対中債務、世界で10倍上昇 半分が「隠れ借金」=報告

対中債務、世界で10倍上昇 半分が「隠れ借金」=報告
2019年4月、北京で開かれた一帯一路フォーラムの看板を組み立てる作業員。ドイツ拠点のシンクタンクの調べによると、対外中国債務は世界で10倍上昇している。石油など現物返済や記録なしの「隠れ債務」もあるという(GettyImages)

世界経済に関する調査によると、中国による海外融資は20年あまりで、世界経済の1%から5%以上にまで急速に拡大した。さらに、途上国向け融資の半分程度は、世界銀行やIMFも把握していない、公式記録のない「隠れ負債」を抱えているという。



ドイツ拠点のシンクタンク・キール研究所(Kiel Institute)は7月13日、中国経済について報告した。このなかで、2000~17年の間に、世界各国の対中債務は5000万ドルから5兆ドルまで膨れあがった。



キール研究所は、1949年から2017年にかけて、対中債務を持つ発展途上国50カ国の約2000件の融資と契約を調べ、報告書をまとめた。その結果、債務が国内総生産(GDP)に占める割合が2015年の1%未満から、2017年は15%以上に急増したことが分かった。



さらに、債務の半分は、国際通貨基金(IMF)、国際復興開発銀行(世界銀行)、主要債権国会議(パリクラブ)などに記録もされていない「隠れ借金」だと報告書は指摘した。

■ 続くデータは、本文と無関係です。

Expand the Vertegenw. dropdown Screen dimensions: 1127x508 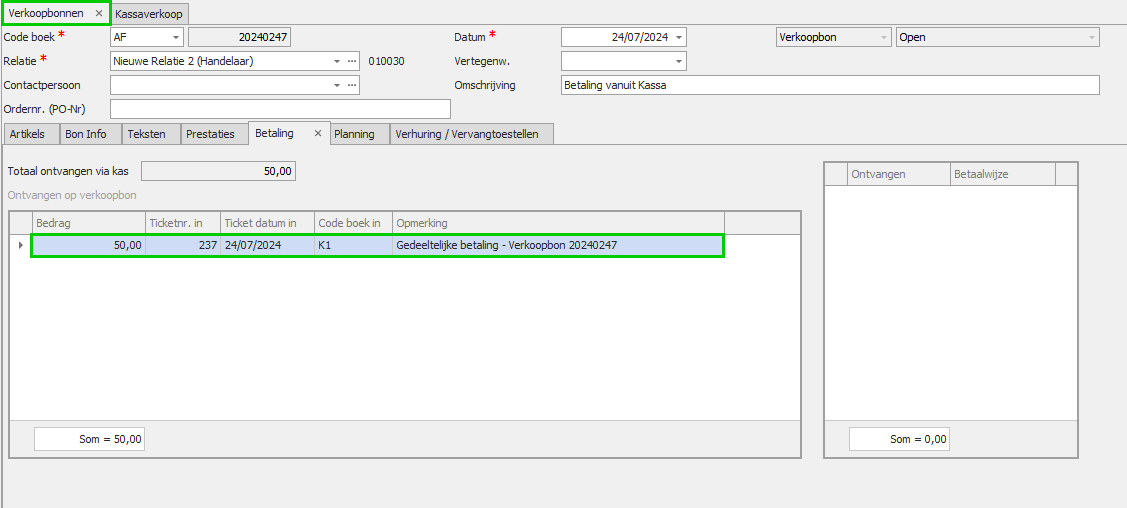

報告によると、「隠れ借金」はベネズエラ、イラン、ジンバブエなどの国々で特に「深刻」だという。またスリランカ、ウクライナ、エクアドル、バングラデシュおよびキューバなどでも、債務規模を把握できていないとしている。



報告作成者であるハーバード大学の債務専門家カルマン・レインハート(Carmen Reinhart)氏は、「中国は、今はIMFや世界銀行による融資をはるかに上回る世界最大の債権者」と例えた。